The task → Output the listing below verbatim, but drop the images.
[[ Data listing, beginning ]]
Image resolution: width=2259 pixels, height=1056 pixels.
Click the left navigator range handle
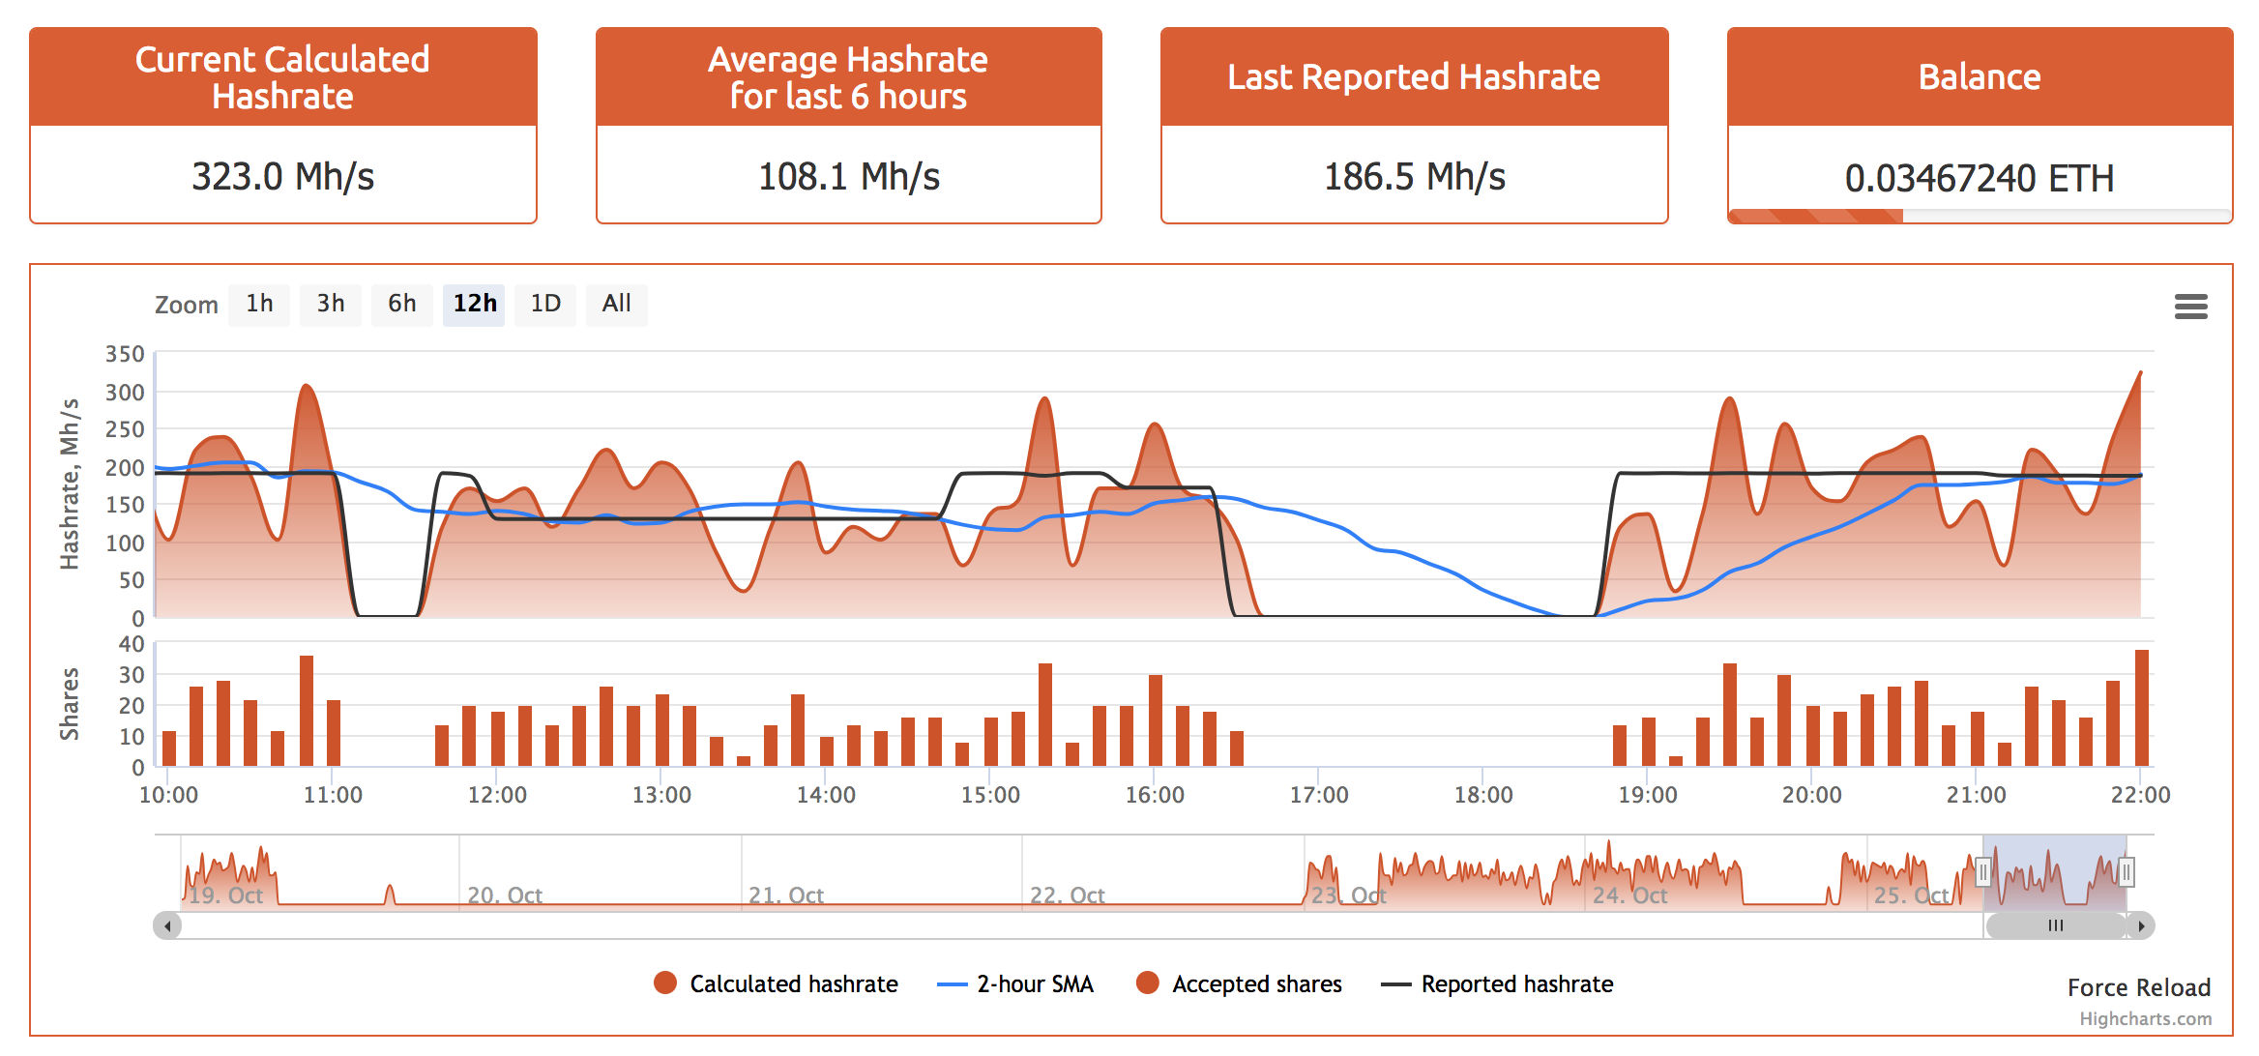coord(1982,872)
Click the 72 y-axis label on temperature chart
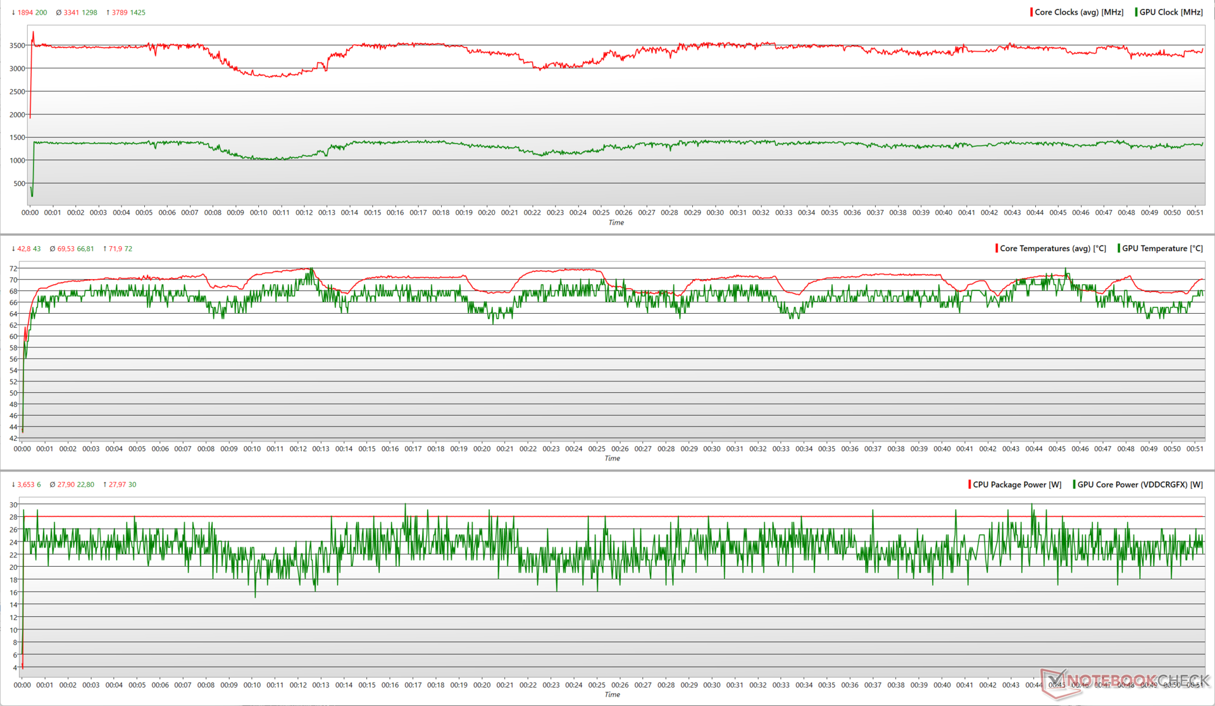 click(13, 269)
[[ Data listing, end ]]
Answer space →
Image resolution: width=2259 pixels, height=1056 pixels.
Click the left navigator range handle
coord(1982,872)
Click the 72 y-axis label on temperature chart
 click(13, 269)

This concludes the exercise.